*** Block opens ***

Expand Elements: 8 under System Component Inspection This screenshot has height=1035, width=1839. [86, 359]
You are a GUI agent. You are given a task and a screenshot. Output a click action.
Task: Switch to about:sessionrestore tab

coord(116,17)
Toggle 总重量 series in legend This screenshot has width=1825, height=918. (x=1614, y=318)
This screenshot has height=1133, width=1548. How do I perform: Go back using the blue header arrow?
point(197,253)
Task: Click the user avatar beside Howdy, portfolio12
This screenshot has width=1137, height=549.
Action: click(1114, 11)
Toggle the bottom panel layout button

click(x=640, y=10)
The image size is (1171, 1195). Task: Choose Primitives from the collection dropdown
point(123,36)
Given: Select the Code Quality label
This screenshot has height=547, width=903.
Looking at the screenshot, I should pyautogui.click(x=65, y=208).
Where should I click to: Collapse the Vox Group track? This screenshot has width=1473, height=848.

*** Block closes ***

The expected output is a verbatim retyping of each line from the one with "Task: Switch to about:sessionrestore tab" to the end of the listing above, with both end lines kept and nothing added.

== Exercise result ==
Task: Switch to about:sessionrestore tab

coord(116,17)
Toggle 总重量 series in legend This screenshot has width=1825, height=918. (x=1614, y=318)
This screenshot has height=1133, width=1548. How do I perform: Go back using the blue header arrow?
point(197,253)
Task: Click the user avatar beside Howdy, portfolio12
This screenshot has width=1137, height=549.
Action: click(1114, 11)
Toggle the bottom panel layout button

click(x=640, y=10)
The image size is (1171, 1195). Task: Choose Primitives from the collection dropdown
point(123,36)
Given: Select the Code Quality label
This screenshot has height=547, width=903.
Looking at the screenshot, I should pyautogui.click(x=65, y=208).
Where should I click to: Collapse the Vox Group track? This screenshot has width=1473, height=848.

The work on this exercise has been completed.